Records from a dataset
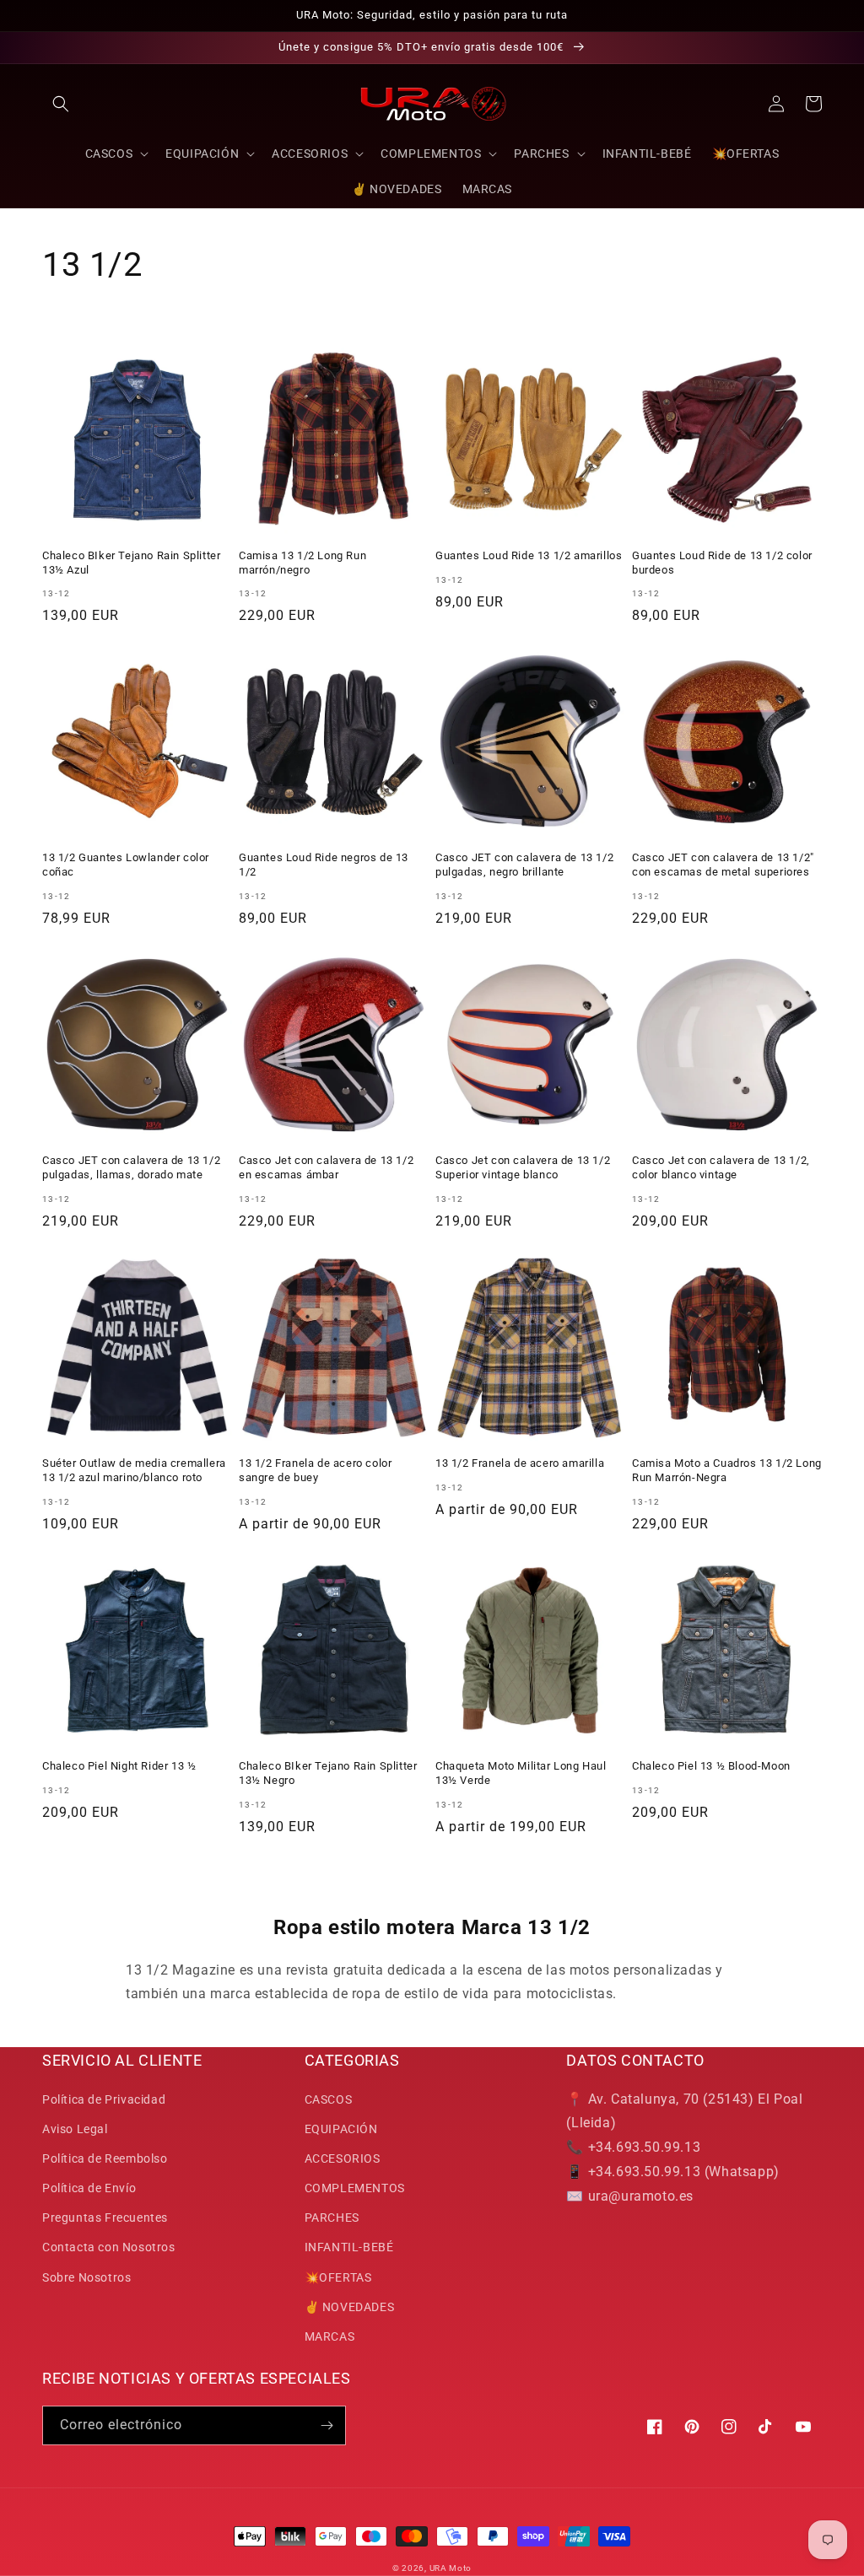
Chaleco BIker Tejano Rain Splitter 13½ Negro (328, 1773)
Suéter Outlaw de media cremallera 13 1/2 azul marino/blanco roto (134, 1470)
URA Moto (450, 2568)
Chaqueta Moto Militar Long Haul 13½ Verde (521, 1773)
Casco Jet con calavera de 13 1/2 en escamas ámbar (326, 1167)
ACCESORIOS (343, 2158)
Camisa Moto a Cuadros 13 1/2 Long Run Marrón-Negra (727, 1470)
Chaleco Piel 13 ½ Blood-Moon (711, 1766)
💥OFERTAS (338, 2277)
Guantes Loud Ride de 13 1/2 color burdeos (722, 562)
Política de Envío (89, 2188)
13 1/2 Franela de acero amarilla (519, 1463)
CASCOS (329, 2099)
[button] (60, 103)
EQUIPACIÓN (341, 2129)
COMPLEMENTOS (355, 2188)
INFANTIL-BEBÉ (349, 2247)
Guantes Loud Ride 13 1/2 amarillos (528, 555)
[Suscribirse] (326, 2425)
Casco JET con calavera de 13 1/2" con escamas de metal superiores (723, 864)
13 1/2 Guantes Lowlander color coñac (125, 864)
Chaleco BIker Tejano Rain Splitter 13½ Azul (131, 562)
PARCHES (332, 2217)
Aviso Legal (75, 2129)
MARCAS (330, 2336)
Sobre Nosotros (86, 2277)
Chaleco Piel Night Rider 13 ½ (119, 1766)
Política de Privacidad (103, 2099)
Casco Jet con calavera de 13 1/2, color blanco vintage (721, 1167)
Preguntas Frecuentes (105, 2217)
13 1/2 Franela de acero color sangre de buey (315, 1470)
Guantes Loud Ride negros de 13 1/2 (323, 864)
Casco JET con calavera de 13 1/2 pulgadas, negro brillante (524, 864)
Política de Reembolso (105, 2158)
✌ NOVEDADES (350, 2307)
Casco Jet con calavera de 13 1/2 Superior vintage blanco (522, 1167)
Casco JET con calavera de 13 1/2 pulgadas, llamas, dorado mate (131, 1167)
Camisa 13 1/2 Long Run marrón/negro (302, 562)
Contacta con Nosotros (109, 2247)
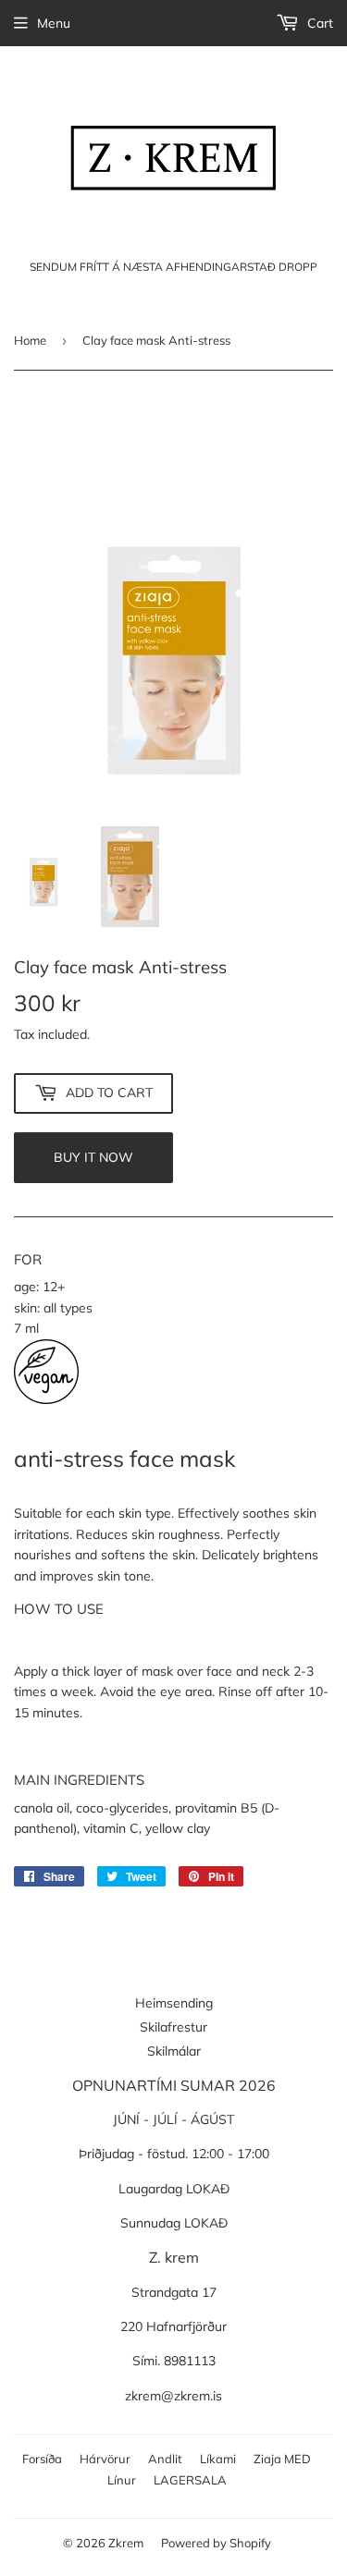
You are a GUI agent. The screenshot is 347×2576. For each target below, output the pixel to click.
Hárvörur (105, 2458)
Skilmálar (174, 2051)
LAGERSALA (190, 2479)
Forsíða (42, 2458)
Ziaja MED (282, 2458)
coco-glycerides (122, 1808)
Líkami (218, 2458)
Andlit (165, 2458)
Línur (121, 2479)
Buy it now (93, 1157)
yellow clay (177, 1828)
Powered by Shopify (216, 2542)
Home (30, 340)
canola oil (41, 1808)
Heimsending (174, 2003)
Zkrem (125, 2542)
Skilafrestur (173, 2027)
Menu (53, 23)
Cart (318, 23)
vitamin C (111, 1828)
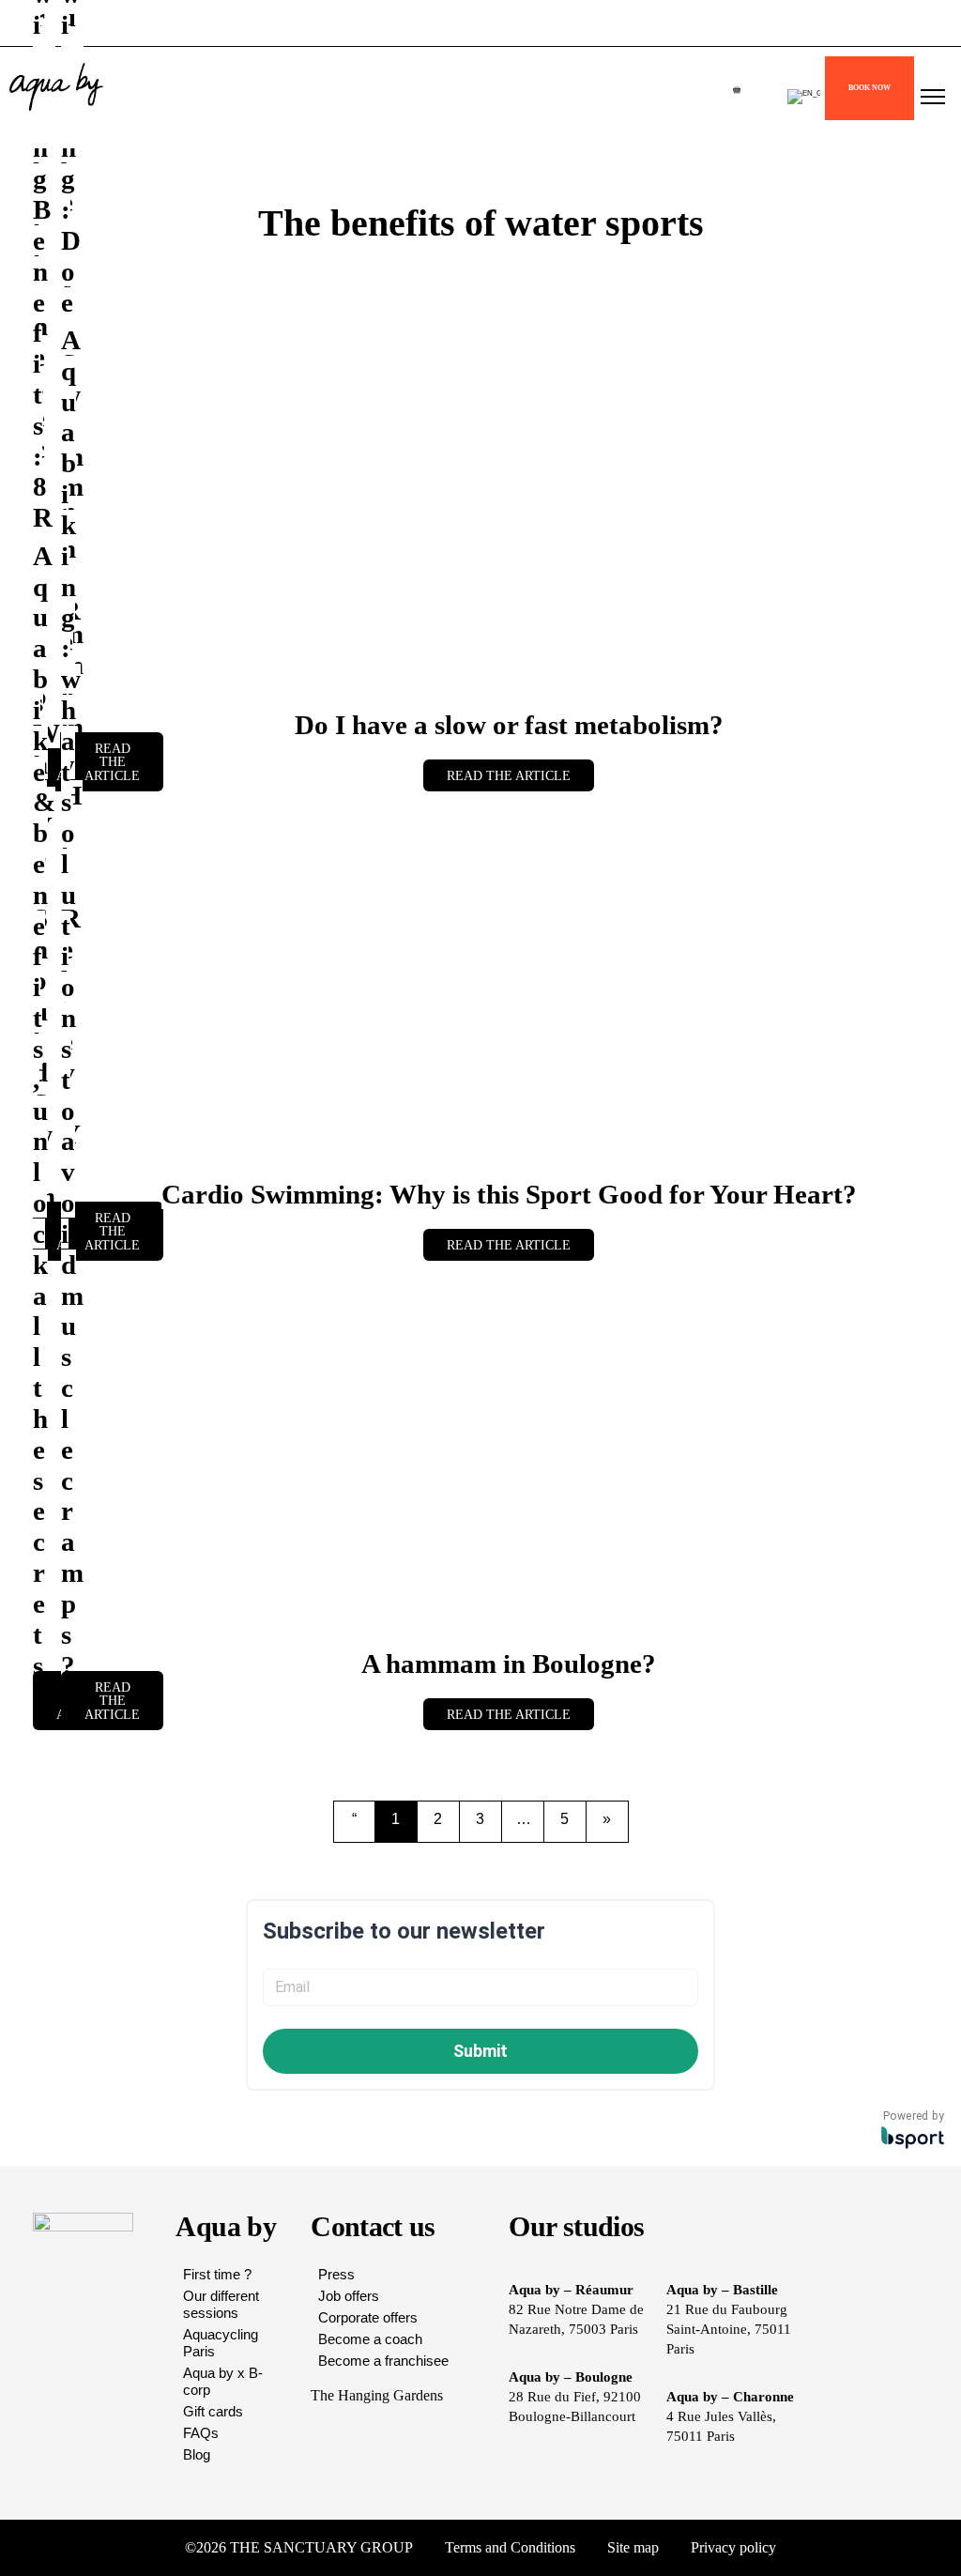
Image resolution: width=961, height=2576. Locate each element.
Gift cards (213, 2411)
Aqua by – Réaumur (571, 2289)
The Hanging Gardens (377, 2395)
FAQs (201, 2433)
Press (336, 2274)
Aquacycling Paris (220, 2342)
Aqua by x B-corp (223, 2381)
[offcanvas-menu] (933, 97)
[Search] (315, 284)
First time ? (217, 2274)
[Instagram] (848, 2548)
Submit (480, 2051)
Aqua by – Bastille (722, 2289)
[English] (803, 96)
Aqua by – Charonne (730, 2396)
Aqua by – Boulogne (571, 2376)
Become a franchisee (383, 2361)
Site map (633, 2547)
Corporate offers (368, 2317)
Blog (196, 2454)
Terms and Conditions (510, 2547)
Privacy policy (733, 2547)
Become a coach (370, 2339)
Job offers (348, 2296)
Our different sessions (221, 2304)
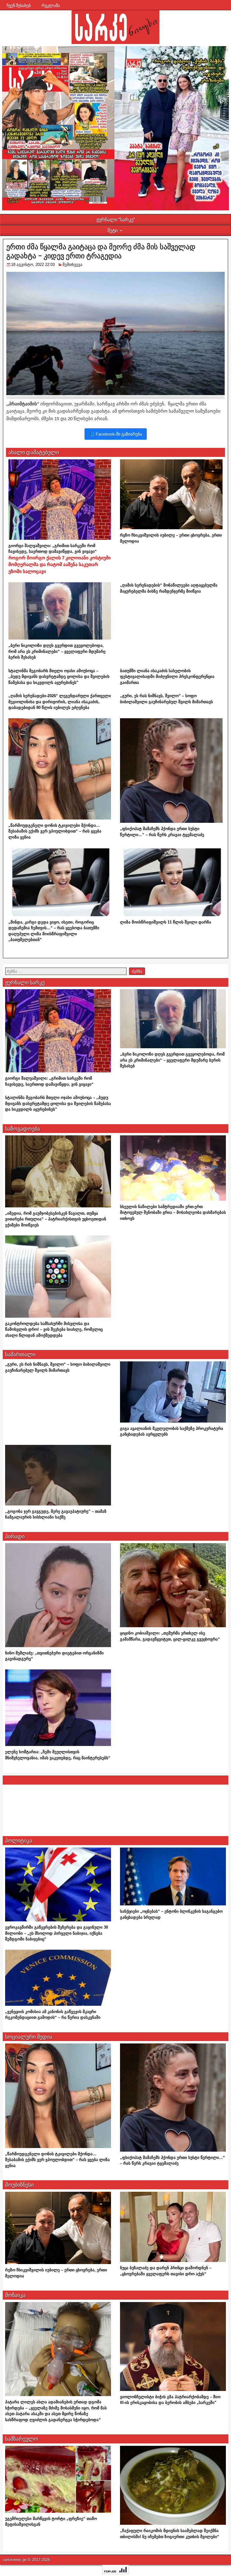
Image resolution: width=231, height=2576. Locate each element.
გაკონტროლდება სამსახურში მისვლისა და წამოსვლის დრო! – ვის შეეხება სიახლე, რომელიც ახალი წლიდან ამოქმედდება (54, 1329)
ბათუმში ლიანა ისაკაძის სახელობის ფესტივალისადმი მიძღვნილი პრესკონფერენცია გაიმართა (167, 676)
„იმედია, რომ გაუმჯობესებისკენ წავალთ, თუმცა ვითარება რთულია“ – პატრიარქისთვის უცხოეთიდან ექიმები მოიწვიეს (55, 1219)
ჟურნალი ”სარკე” (115, 219)
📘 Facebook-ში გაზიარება (115, 434)
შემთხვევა (72, 264)
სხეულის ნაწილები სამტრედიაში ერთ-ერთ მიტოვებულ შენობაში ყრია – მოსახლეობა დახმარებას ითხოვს (173, 1212)
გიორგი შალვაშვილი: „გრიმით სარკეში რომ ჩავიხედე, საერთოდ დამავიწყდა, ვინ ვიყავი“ (59, 558)
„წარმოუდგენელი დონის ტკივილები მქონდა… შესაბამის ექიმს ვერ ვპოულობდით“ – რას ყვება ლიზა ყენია (54, 831)
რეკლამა (51, 5)
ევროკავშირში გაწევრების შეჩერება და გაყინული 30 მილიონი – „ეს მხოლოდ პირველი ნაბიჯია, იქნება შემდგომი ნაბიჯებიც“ (56, 1933)
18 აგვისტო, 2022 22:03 (33, 264)
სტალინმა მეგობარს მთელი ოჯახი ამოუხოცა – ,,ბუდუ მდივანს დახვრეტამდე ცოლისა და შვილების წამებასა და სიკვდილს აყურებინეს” (58, 676)
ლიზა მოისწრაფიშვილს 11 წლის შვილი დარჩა (165, 922)
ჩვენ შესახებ (19, 5)
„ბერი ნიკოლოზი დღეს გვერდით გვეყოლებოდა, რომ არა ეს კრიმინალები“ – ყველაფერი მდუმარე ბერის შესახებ (57, 651)
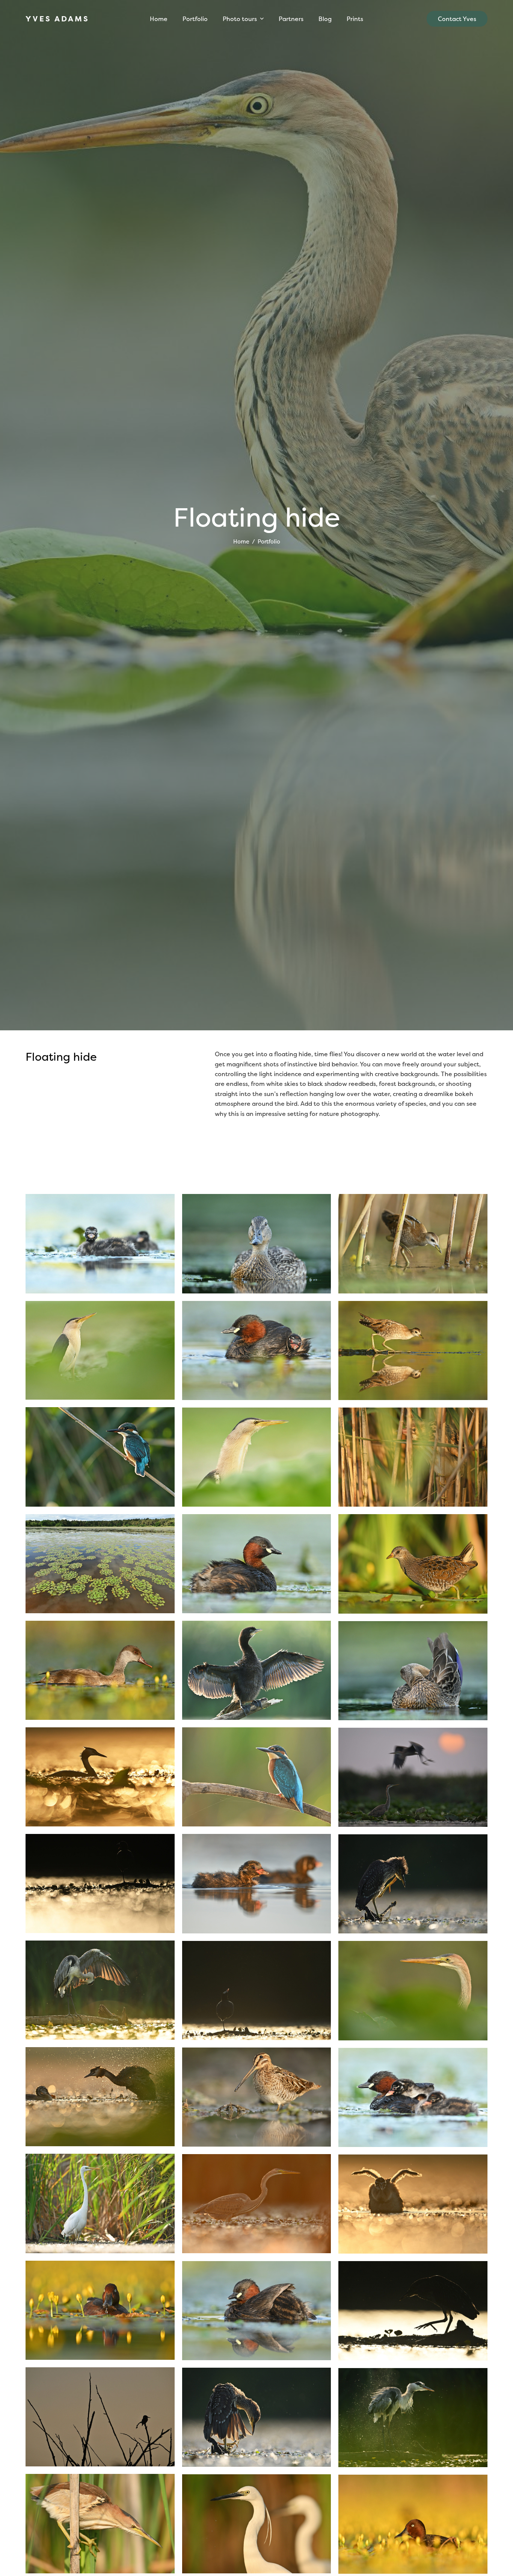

• WHAT THE TASK ASKS: Leaving out the pictures, print each line of the records above from the first up to and including the one that contains "Casco Jet con calavera de 13 1/2, color", exactly as written.

• TASK RESULT:
Chaleco BIker Tejano Rain Splitter 13½ Negro (328, 1773)
Suéter Outlaw de media cremallera 13 1/2 azul marino/blanco roto (134, 1470)
URA Moto (450, 2568)
Chaqueta Moto Militar Long Haul 13½ Verde (521, 1773)
Casco Jet con calavera de 13 1/2 en escamas ámbar (326, 1167)
ACCESORIOS (343, 2158)
Camisa Moto a Cuadros 13 1/2 Long Run Marrón-Negra (727, 1470)
Chaleco Piel 13 ½ Blood-Moon (711, 1766)
💥OFERTAS (338, 2277)
Guantes Loud Ride de 13 1/2 color burdeos (722, 562)
Política de Envío (89, 2188)
13 1/2 Franela de acero amarilla (519, 1463)
CASCOS (329, 2099)
[button] (60, 103)
EQUIPACIÓN (341, 2129)
COMPLEMENTOS (355, 2188)
INFANTIL-BEBÉ (349, 2247)
Guantes Loud Ride 13 1/2 amarillos (528, 555)
[Suscribirse] (326, 2425)
Casco JET con calavera de 13 1/2" con escamas de metal superiores (723, 864)
13 1/2 Guantes Lowlander color coñac (125, 864)
Chaleco BIker Tejano Rain Splitter 13½ Azul (131, 562)
PARCHES (332, 2217)
Aviso Legal (75, 2129)
MARCAS (330, 2336)
Sobre Nosotros (86, 2277)
Chaleco Piel Night Rider 13 ½ (119, 1766)
Política de Privacidad (103, 2099)
Casco Jet con calavera de 13 1/2, color blanco vintage (721, 1167)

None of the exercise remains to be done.